Было уже совсем светло. Блеклые краски осени проступили повсюду. С пригорка, где был наш сарай, открывался вид на перелесок за домами и на лощину с палевой травой, с темным ручьем, вдоль которого пробирался Мешко. Иногда он замирал, и тогда его нелегко было отыскать глазу. Попробуй разбери: кочка это у ручья или Мешко?
- Разведчик! - похвалил его капитан вслух. Он так же, как и на рассвете, стоял у двери сарая, и опять я подумал, что он круглосуточно на посту.
- Почему ты Мешко послал, а не меня? - спросил я капитана.
- Мал еще, - добродушно огрызнулся он.
(И, как ни странно, именно такие вот грубоватые замечания капитана позволили мне раскрыть еще одно свойство Ивнева. Сколько бы ни подтрунивал он надо мной, Витей Скориковым и другими, сколько бы ни придирался к нам иногда, но рано или поздно любой бы на нашем месте догадался: он нас жалел. Жалость эту мы понять и оценить не могли потому, что на поверхность всегда выходила ее половина, худшая для нас: военными, солдатами Ивнев нас не считал. До поры до времени он даже не интересовался нашим прошлым. Да и какое прошлое может быть у мальчишек, ставших на время солдатами, потом попавших в окружение и снова ставших мальчишками!)

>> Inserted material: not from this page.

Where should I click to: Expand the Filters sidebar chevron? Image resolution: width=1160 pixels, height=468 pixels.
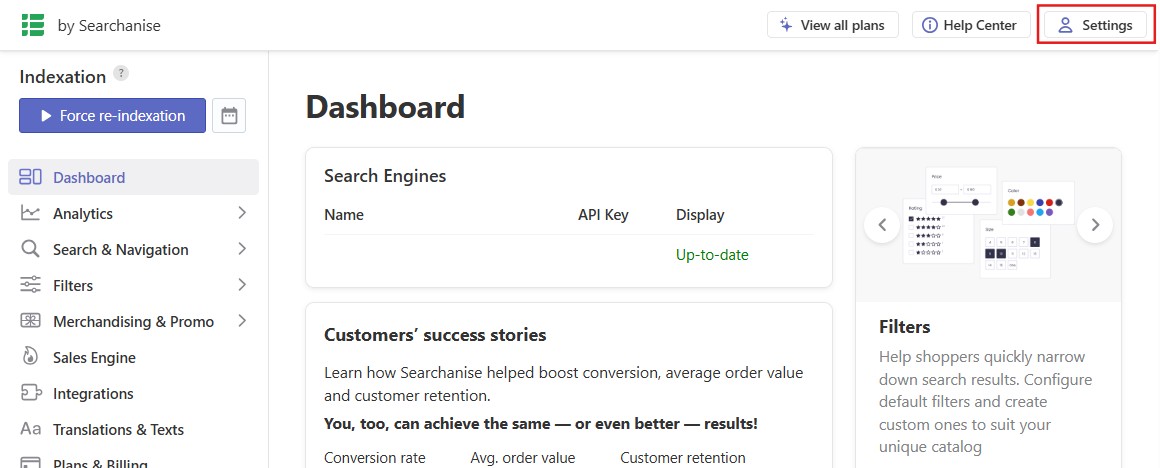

- На, пожуй лучше! - сказал капитан, удостоив меня взглядом и протягивая мне вареную картошку, сбереженную от завтрака.
- Ешь сам, капитан.
- Как хочешь, я человек не гордый! - И капитан стал как-то по-особому бережно есть картофелину, я искоса наблюдал за ним. У него были серые, большие, серьезные глаза с прищуром и поднятые вверх опаленные брови. "Наверное, пришлось ему побывать под бомбами или под обстрелом", - подумал я.

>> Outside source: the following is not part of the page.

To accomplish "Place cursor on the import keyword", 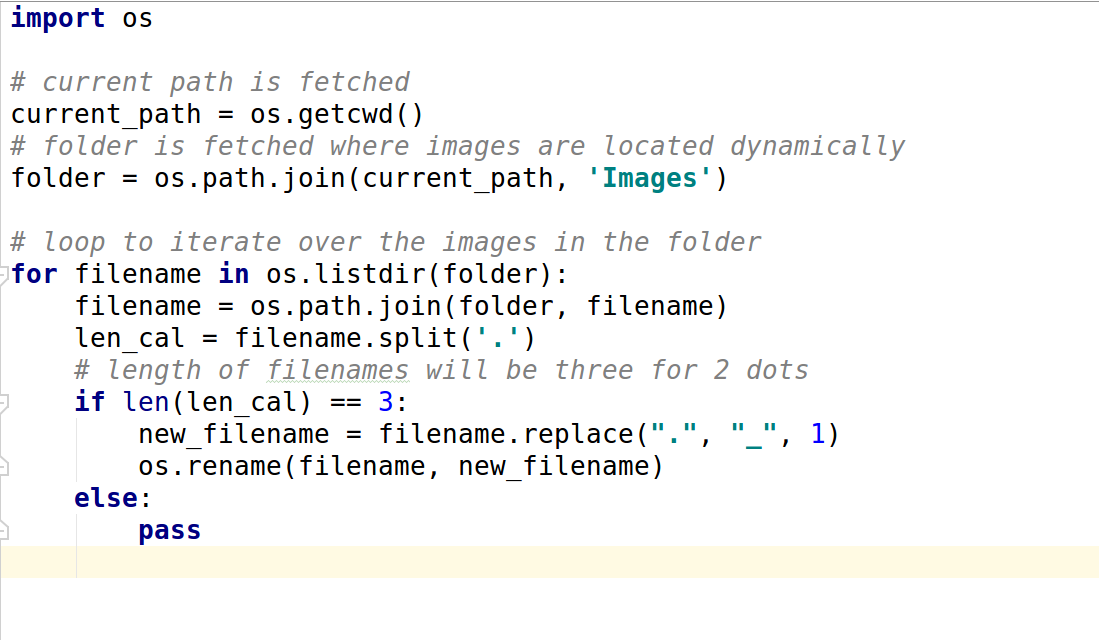I will (x=55, y=17).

Через несколько минут вернулся Мешко, доложил вполголоса:
- Задание выполнено. Немцев в перелеске нет. Лощиной пройти можно.
- Пошли все! - коротко сказал капитан. - Слава, ты идешь первым, я замыкающим. Живее!
Мы шли теперь лощиной, из которой сначала еще были видны крайние дома деревни, а когда мы прошли с полкилометра, горизонт замкнулся слева и справа, скрытый полем и перелеском. Теперь мы распрямились в рост. Мешко шел быстро, споро, не останавливаясь, не оглядываясь, и мы иногда пускались за ним трусцой, чтобы не отстать.
Капитан был последним, он отстал словно для того, чтобы видеть нас немного со стороны, издали.
- Артиллерия всегда отстает! - сказал шедший за мной Витя Скориков.
Я позавидовал его длинным ногам: у него осталось желание шутить в этом марш-броске почти на виду у немцев. Я шел за коренастым Ходжиакбаром шаг в шаг. Видел теперь я только его спину, и у меня не осталось скоро никакого желания видеть что-нибудь еще, кроме этой спины.